Xikezan Trail Camera Manual and Settings
Once again, you’ll have access to the same 3 camera modes as the other cameras: photo mode, video mode, and photo plus video mode.
Here’s a breakdown of the essential settings you’ll need to adjust:
- Time Out: You’ll have four options to choose from (1 min, 5 min, 10 min, and 20 min). This adjusts the time between the PIR shots being triggered.
- Resolution: You can set the camera to take photo’s up to 8MP (interpolated from the 5MP sensor) and 720p video
- Video Length: This adjusts how long the duration of each triggered video is
- Burst: You can choose between 1, 3, and 5-shot photo bursts and an additional video mode. It’ll save you a ton of space and time sticking to the 1P option
- Date and Time: Set this according to the time zone you’re in. You can also enable time-stamps here.

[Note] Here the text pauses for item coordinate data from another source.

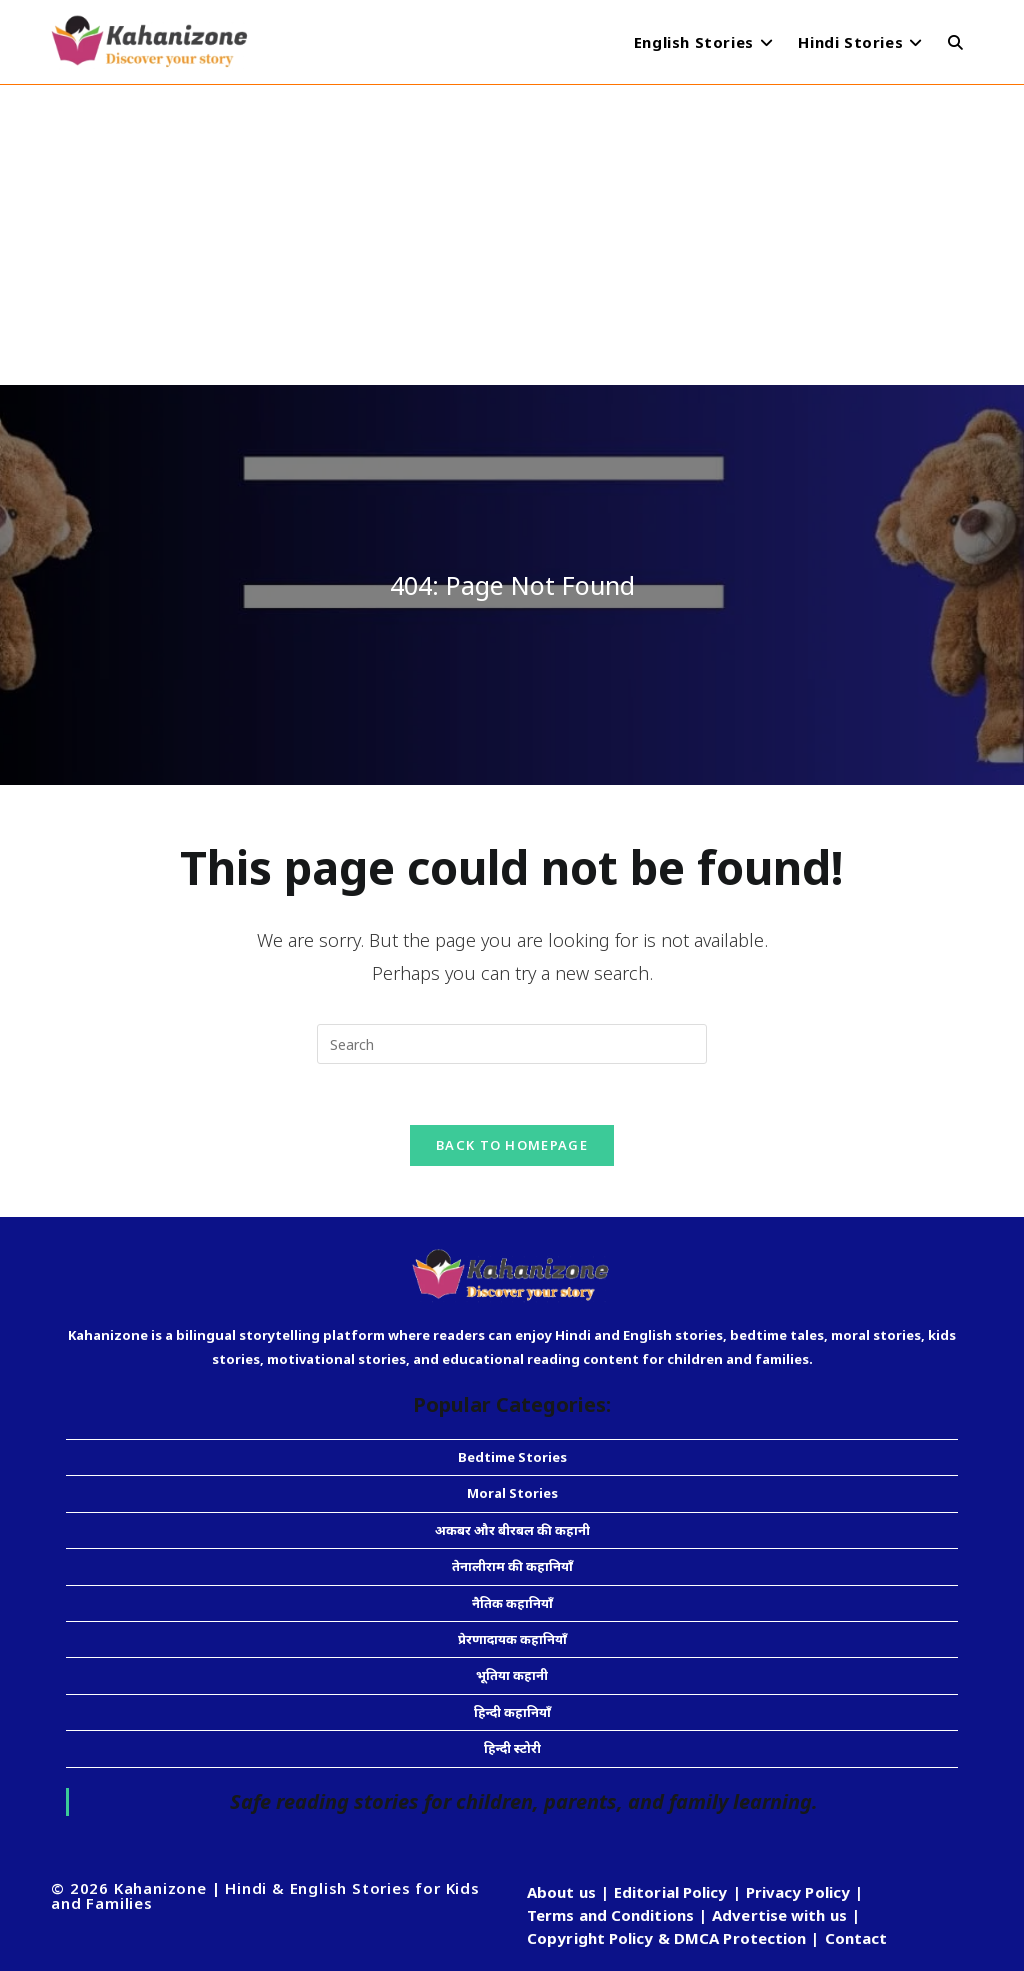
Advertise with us (779, 1915)
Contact (856, 1938)
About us (561, 1892)
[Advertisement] (512, 235)
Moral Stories (512, 1493)
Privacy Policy (798, 1892)
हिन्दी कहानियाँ (512, 1712)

- Memory Full Action: Decide between deleting the oldest photos and footage, or stopping additional writing to the memory card when it gets full
That’s it for the basic settings. While it’s quite a bit simpler than many other trail cameras, it’s also a little on the limited side and you don’t have access to 1080p video or 12MP+ photos.
Toguard H70 Trail Camera Manual and Settings
Remember to format the memory card via the menu the first time you turn on this camera with a new memory card inside. Flip the switch on the camera’s interface over to the “Setup” mode.

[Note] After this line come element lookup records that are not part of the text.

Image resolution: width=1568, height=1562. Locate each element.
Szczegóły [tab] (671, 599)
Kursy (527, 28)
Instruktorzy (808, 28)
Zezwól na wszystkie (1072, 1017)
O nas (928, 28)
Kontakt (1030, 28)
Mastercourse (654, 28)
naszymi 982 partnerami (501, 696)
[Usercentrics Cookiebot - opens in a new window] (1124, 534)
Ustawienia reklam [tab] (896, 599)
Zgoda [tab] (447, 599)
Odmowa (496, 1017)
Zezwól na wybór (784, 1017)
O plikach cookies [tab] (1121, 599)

Let’s check out the settings:
- Camera Mode: Choose between camera, video, or camera plus video
- Photo Resolution: You can choose from various resolutions ranging from as low as 3MP up to the highest setting of 20MP. This is very high quality and will take up quite a lot of storage space per photo. You’ll get around 4100 photos at 20MP, whereas you’ll get around 10500 photos at 8MP on a 16GB SD card.
- Video Resolution: You can set videos to shoot from as low as 240p @ 30fps, up to 1080p @ 25fps. You’ll get just over an hour of footage on a 16GB SD card at 1080p25fps.

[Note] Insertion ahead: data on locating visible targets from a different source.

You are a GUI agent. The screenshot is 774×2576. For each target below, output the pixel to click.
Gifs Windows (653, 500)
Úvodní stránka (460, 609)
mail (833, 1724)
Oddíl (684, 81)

- Video Length: You can choose any value between 3-59s, and 1-10 minutes for the video duration
- Audio Recording: This decides whether the camera will record audio or not. This will have quite an impact on battery life, though not as much as long video recording times.
- Shot Lag: You can instruct the camera to delay the shot for a set amount of time between 5-seconds and 60-minutes after it first detects an animal.
- Sensitivity of Motion Sensors: Choose between high, medium, and low. We advise you to keep this at medium
- Target Recording Time: You can set the camera to start recording at a specific clock time. Make sure you set the date and time of the camera accurately before using this setting.
That’s it for the basic settings. You should be able to get quite a versatile setup with this camera.
How to Use a Trail Camera for Security
Depending on your trail camera make and model, you’ll need to adjust the following settings for your specific setup. Here they are:
- Remove any shot delay so that the camera starts recording as soon as motion is detected
- If you’re using photos, set the interval to 5-seconds or less once the motion alert is triggered
- Set the sensitivity of the sensors to medium, as high could be triggered by cats and dogs
- Use the highest resolution photo and video possible
- Have at least a 32GB SD card in the camera
- Keep the camera out of reach
- Remove the card and back up the contents often
That’s it for our guide! Well done for taking the time to get informed and ready to get better quality footage and photos.
Take what you’ve learned here on how to program a trail camera and put it into practice on your specific setup. With a little practice and patience, you’ll be getting the results you want and better performance from your trail camera – good luck!